By dedicating resources specifically to refugees, states send a strong message about the importance of giving our most vulnerable newcomers a vital boost.
Enlist the local business community
National corporations have offered airline miles to transport Afghans from American military bases to their new cities, but states shouldn’t forget the businesses in their own backyards, like Utah-based Overstock, which donated new tables and chairs to Afghan arrivals. We saw so many other businesses and organizations in our state generously give money and goods to help the resettlement process.
Companies—in addition to generous individuals—were important donors to our statewide Afghan Community Fund, which collected $1.2 million to supplement federal funding. Utah’s business community and philanthropists have also launched a new fundraising effort to aid Ukrainian refugees.
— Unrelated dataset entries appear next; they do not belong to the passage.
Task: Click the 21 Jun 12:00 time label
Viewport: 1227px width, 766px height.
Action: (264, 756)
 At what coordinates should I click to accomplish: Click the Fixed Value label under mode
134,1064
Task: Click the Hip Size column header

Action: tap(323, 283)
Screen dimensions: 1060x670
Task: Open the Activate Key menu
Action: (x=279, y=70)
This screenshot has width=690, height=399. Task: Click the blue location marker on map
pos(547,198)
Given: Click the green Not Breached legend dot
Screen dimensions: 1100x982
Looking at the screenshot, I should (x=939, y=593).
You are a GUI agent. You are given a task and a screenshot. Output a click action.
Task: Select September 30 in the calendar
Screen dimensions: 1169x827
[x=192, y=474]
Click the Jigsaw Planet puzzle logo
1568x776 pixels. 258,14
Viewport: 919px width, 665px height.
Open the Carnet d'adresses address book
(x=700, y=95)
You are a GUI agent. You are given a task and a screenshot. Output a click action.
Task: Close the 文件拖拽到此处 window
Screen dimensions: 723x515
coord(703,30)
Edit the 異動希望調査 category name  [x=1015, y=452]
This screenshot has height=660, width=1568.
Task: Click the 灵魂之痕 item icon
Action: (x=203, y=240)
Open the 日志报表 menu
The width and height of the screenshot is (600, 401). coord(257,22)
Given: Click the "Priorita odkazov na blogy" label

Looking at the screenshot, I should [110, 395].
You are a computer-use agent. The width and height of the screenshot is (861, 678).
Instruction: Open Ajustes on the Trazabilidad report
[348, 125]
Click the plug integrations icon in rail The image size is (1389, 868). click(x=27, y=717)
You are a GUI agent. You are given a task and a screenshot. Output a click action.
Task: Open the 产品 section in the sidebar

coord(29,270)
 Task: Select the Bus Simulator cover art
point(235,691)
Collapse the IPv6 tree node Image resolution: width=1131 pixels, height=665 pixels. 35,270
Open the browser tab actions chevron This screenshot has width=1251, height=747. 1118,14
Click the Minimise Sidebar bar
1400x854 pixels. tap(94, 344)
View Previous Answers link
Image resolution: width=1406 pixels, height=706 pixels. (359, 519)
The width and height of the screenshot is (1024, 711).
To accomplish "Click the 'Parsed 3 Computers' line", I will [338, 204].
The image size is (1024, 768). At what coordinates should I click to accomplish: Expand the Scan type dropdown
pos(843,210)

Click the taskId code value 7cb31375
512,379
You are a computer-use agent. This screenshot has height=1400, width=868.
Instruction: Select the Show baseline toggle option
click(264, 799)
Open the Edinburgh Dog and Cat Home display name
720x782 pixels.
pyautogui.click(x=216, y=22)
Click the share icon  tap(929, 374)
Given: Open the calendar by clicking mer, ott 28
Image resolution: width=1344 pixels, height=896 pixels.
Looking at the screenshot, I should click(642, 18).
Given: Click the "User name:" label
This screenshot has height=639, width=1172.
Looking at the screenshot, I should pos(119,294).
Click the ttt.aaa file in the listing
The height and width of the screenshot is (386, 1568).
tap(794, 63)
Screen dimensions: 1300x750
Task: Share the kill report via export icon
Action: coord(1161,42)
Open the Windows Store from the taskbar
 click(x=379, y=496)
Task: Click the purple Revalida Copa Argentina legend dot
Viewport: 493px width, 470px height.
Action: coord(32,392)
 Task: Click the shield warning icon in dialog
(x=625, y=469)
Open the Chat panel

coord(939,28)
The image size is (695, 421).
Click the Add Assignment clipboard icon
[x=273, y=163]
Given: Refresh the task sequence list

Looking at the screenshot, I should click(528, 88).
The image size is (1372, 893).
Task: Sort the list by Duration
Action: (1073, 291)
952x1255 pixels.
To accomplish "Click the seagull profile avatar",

It’s not just about what companies can donate–it’s about the people they can hire
Refugees are already vital to industries like health care and food processing. Large numbers were essential workers during the pandemic. Studies show they are loyal workers, even in industries with high turnover rates.
Working with our Refugee Services Office, Intermountain Healthcare and the University of Utah have trained refugees in fields like phlebotomy and pharmacy tech, hiring many into critical healthcare jobs.
Every state has businesses facing worker shortages. Municipalities can be a conduit between refugees looking for work and companies in need or hold job fairs specifically for refugees, based on the unique talents and skills they bring. In some states, there are organizations, such as Amplio Recruiting and Upwardly Global, that help facilitate these connections.
Encourage neighbors to lend a hand
Ordinary citizens have already done so much by “adopting” families and collecting donations. Now we need volunteers who can tutor English, help families navigate their local services, and decipher transit maps.
These small acts go a long way. Invite your new neighbors to dinner. Help them plant spring gardens. Include them in community picnics or walking groups. A coalition of national and local nonprofits known as Welcome.US recently created a portal to connect volunteers to the organizations that need their help. It’s a truly bipartisan effort, co-chaired by the Obamas, Bushes, and Clintons.
There’s also an important role for professionals to play in offering mental health counseling and legal services pro bono. For example, the Immigration Justice Campaign that’s organized by several immigration nonprofit organizations, trains lawyers, including those new to immigration law, to assist asylum seekers with their casework.
This is an important time to summon America’s collective goodwill and shape it into compassionate policies and kind acts of service.
There are and will be challenges
Even with goodwill and business support, coupled with strong leadership for the state’s refugee program and seasoned resettlement partners, recent Afghan arrivals came to the U.S. at a rate and pace that far surpassed what happens during the normal resettlement process.
Finding and securing housing was difficult. Our system was strained by so many unknowns, including exactly when refugees would be arriving in the state. We had to find innovative solutions to meet urgent new demands. But the efforts were worth it.
Today’s Afghan evacuees–and the refugees from other countries, including future arrivals from Ukraine–are eager to become part of our communities. Let’s build on the lessons we’ve learned and the new solutions we’ve created to roll out the welcome wagon nationwide.
Spencer J. Cox is the governor of Utah.